Within the records below, reproduce without change the lines from the line that has "تنظيف مطابخ المطاعم (149, 917)" through the line that has "nowości (1261, 526)", and only those.

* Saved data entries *
----------------
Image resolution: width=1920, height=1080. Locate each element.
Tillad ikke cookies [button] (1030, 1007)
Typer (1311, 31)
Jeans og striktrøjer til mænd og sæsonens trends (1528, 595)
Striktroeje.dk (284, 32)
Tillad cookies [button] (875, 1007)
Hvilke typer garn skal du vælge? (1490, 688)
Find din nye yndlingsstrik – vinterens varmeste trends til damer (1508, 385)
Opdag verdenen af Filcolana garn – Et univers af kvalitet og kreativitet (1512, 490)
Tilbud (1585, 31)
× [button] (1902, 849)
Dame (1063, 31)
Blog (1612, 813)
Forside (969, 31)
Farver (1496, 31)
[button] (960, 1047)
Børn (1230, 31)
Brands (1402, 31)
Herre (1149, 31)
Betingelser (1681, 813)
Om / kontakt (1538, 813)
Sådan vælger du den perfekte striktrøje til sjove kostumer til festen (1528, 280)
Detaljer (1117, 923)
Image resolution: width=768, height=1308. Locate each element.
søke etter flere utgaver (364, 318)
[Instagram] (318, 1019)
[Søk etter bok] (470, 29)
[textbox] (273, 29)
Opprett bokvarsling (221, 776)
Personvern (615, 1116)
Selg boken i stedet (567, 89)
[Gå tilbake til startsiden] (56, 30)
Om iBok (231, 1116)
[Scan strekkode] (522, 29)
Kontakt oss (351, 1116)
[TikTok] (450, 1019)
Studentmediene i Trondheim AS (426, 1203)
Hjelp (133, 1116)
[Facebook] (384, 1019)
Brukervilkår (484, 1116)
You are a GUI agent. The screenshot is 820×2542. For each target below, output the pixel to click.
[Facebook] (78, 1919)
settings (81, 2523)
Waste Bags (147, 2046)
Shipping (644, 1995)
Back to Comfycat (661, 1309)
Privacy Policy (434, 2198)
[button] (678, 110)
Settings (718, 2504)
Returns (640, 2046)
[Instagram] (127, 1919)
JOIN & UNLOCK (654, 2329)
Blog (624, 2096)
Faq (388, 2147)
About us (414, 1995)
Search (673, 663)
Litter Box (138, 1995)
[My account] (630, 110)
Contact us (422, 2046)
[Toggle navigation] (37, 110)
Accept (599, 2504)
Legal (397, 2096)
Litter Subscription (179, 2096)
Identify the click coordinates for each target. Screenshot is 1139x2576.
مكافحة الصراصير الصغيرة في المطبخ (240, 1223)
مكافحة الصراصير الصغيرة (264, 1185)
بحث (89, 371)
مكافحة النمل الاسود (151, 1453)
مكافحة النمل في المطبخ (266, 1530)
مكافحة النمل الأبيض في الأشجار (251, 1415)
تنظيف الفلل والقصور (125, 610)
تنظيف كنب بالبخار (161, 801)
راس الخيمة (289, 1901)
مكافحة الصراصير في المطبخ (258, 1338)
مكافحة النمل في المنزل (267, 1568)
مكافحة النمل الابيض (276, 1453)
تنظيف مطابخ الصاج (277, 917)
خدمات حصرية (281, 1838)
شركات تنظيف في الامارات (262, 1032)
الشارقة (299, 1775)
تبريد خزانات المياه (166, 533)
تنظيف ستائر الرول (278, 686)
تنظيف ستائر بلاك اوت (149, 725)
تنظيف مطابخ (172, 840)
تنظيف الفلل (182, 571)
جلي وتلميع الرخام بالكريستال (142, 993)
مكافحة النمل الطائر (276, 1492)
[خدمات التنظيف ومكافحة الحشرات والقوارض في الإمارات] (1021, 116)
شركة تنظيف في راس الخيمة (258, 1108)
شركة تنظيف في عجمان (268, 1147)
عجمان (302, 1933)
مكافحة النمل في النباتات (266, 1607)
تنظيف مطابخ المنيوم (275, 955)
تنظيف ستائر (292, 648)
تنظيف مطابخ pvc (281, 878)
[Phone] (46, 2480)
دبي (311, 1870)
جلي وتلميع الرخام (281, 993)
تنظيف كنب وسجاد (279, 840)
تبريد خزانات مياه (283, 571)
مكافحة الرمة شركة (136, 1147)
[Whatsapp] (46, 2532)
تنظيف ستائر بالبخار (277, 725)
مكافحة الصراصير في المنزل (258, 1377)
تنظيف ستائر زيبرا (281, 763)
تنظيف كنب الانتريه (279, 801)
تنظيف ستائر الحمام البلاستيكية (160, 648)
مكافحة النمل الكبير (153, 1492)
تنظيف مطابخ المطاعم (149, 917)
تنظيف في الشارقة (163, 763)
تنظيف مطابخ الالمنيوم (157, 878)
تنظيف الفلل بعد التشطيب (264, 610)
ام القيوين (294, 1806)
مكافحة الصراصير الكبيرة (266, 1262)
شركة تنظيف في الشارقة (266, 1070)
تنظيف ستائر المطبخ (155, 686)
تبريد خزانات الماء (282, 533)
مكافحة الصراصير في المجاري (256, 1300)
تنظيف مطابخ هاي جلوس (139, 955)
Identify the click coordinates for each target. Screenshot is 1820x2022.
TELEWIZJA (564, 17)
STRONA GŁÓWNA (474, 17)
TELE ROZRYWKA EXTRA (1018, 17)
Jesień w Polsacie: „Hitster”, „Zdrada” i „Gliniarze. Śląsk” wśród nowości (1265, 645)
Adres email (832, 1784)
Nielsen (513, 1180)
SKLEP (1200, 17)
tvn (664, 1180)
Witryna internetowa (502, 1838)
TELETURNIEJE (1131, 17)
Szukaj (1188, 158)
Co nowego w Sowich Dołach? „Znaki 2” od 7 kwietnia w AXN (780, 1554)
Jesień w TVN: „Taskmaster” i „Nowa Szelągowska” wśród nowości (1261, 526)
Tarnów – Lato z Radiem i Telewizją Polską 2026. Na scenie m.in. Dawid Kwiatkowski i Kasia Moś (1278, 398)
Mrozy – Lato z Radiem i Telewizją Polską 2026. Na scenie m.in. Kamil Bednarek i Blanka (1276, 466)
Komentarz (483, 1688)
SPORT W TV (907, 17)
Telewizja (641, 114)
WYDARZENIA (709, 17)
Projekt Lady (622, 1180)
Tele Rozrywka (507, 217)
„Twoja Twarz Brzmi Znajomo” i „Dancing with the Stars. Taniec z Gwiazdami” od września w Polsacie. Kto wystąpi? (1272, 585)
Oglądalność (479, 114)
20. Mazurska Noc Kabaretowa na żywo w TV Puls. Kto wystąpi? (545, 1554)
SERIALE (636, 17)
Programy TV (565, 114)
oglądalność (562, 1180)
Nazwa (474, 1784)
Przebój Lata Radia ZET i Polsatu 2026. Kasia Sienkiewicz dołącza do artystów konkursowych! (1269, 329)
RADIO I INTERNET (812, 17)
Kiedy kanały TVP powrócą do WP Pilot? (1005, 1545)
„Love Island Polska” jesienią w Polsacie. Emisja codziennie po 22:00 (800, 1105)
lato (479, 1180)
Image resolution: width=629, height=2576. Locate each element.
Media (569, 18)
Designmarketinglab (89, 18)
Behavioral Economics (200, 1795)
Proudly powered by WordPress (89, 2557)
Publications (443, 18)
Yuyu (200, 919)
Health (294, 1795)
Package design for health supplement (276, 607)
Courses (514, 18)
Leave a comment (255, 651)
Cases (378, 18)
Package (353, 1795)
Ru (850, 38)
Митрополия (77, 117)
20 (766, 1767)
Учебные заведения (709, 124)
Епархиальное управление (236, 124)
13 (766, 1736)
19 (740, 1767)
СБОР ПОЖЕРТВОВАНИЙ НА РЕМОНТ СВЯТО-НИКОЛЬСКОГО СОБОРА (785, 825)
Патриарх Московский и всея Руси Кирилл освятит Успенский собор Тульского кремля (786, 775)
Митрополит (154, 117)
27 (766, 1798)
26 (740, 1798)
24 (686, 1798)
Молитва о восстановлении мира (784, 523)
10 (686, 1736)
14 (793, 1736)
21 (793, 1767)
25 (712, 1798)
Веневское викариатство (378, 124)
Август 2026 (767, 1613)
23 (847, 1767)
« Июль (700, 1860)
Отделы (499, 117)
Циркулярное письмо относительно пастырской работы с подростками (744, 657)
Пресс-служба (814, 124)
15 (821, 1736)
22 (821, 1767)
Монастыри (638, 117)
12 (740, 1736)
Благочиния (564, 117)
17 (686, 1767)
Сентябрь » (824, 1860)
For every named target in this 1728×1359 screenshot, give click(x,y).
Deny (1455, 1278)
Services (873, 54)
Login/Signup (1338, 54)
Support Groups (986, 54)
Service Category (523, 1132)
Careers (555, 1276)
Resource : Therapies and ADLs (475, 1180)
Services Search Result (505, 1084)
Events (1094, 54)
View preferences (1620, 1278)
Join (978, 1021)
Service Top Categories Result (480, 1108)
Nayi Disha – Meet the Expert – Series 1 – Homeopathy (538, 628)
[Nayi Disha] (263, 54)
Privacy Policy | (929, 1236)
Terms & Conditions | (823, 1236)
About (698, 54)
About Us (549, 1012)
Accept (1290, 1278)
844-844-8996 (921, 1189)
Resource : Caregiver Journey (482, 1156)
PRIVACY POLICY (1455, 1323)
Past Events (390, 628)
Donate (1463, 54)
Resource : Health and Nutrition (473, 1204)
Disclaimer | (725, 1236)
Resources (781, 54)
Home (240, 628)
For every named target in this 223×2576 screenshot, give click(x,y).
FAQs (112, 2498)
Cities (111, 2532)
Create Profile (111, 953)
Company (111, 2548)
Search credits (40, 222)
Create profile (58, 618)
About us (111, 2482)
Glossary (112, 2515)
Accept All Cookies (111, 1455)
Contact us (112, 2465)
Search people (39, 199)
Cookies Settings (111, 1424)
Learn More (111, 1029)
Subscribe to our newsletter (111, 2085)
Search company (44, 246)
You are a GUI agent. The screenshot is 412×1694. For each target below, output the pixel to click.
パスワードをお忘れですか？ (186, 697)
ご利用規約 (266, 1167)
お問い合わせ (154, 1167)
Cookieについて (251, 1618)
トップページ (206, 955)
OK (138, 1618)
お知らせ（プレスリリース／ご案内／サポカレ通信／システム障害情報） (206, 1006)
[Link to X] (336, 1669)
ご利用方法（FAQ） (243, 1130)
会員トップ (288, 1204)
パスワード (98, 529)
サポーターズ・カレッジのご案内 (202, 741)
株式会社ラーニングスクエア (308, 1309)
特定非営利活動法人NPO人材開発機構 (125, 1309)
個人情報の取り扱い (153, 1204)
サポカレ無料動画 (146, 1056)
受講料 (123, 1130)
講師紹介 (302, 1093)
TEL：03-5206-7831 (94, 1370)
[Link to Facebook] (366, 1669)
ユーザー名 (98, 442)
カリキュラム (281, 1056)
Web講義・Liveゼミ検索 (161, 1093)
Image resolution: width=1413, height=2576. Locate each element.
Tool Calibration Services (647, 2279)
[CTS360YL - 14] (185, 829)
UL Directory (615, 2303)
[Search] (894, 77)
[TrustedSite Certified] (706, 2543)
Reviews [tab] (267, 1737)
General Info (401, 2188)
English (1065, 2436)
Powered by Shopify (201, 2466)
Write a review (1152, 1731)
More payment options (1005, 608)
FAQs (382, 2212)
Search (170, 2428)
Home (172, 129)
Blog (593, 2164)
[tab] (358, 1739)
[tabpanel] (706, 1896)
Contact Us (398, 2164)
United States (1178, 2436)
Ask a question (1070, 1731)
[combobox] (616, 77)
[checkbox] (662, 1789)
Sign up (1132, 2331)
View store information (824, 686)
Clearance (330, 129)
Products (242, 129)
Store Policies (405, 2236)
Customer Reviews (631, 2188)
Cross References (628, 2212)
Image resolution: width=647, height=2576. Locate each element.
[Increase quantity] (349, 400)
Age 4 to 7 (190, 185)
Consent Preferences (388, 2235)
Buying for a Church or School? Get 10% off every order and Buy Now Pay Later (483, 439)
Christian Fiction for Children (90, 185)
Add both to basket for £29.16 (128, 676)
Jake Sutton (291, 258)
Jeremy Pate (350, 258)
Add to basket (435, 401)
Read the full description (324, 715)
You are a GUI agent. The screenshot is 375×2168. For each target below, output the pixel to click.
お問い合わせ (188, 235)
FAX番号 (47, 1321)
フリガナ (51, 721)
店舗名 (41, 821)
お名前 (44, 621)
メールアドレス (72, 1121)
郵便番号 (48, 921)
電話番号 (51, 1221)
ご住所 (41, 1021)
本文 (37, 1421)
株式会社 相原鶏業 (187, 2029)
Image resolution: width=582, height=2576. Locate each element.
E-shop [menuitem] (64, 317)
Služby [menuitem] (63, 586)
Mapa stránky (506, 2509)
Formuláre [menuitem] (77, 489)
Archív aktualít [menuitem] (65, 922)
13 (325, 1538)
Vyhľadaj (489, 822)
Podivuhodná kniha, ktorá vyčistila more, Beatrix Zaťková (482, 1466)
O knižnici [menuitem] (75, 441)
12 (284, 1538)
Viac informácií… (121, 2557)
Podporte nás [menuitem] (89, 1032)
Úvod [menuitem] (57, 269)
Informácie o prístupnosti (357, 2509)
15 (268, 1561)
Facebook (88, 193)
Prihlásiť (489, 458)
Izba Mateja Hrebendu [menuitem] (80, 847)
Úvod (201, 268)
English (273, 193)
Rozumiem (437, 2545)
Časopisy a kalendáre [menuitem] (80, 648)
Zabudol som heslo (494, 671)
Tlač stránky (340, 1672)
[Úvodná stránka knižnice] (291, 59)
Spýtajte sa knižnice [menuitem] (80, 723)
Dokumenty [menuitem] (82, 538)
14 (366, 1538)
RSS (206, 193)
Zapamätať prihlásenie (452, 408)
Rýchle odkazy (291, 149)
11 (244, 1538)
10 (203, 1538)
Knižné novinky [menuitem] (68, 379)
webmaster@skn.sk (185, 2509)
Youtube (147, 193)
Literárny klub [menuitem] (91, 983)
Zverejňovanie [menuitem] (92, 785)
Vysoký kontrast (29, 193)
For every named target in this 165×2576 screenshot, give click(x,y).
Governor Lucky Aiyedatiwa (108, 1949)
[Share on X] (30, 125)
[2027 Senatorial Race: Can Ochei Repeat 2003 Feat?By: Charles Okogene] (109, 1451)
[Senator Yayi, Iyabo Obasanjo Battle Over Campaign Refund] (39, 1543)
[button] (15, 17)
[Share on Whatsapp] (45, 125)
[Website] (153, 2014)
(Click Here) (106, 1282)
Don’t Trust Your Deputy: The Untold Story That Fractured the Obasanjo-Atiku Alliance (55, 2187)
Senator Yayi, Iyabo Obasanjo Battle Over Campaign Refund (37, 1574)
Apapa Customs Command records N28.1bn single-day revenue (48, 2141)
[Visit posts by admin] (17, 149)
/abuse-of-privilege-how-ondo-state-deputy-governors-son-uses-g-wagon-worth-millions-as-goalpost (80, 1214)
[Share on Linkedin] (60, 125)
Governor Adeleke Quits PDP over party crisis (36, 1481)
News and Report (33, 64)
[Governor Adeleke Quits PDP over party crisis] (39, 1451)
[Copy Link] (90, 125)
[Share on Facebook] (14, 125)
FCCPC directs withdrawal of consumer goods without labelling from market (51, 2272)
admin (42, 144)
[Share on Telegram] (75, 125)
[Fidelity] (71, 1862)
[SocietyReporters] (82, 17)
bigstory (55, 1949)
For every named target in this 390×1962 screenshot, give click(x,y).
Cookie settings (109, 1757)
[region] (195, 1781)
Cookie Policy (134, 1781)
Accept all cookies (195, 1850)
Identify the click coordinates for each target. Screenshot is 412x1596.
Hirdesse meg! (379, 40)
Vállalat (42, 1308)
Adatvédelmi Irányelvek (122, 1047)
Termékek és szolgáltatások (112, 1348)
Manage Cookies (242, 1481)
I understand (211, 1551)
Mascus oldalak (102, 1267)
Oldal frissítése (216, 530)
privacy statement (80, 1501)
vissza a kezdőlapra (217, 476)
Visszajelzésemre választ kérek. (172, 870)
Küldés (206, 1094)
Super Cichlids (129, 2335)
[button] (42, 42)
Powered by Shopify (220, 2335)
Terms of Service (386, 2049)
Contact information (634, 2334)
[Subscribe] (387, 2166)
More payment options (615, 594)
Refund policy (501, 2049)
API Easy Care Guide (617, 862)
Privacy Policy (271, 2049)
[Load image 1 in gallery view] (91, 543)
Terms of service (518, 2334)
----------------
* Reply *
تنظيف مطابخ المطاعم (149, 917)
تنظيف في الشارقة (163, 763)
تنظيف مطابخ الالمنيوم (157, 878)
تنظيف الفلل بعد التشطيب (264, 610)
ام القيوين (294, 1806)
مكافحة الصراصير الكبيرة (266, 1262)
شركة تنظيف في الشارقة (266, 1070)
تنظيف ستائر المطبخ (155, 686)
تبريد خزانات الماء (282, 533)
مكافحة الصراصير في المجاري (256, 1300)
تنظيف مطابخ هاي جلوس (139, 955)
Identify the click coordinates for each target. Screenshot is 1820x2022.
TELEWIZJA (564, 17)
STRONA GŁÓWNA (474, 17)
TELE ROZRYWKA EXTRA (1018, 17)
Jesień w Polsacie: „Hitster”, „Zdrada” i „Gliniarze. Śląsk” wśród nowości (1265, 645)
Adres email (832, 1784)
Nielsen (513, 1180)
SKLEP (1200, 17)
tvn (664, 1180)
Witryna internetowa (502, 1838)
TELETURNIEJE (1131, 17)
Szukaj (1188, 158)
Co nowego w Sowich Dołach? „Znaki 2” od 7 kwietnia w AXN (780, 1554)
Jesień w TVN: „Taskmaster” i „Nowa Szelągowska” wśród nowości (1261, 526)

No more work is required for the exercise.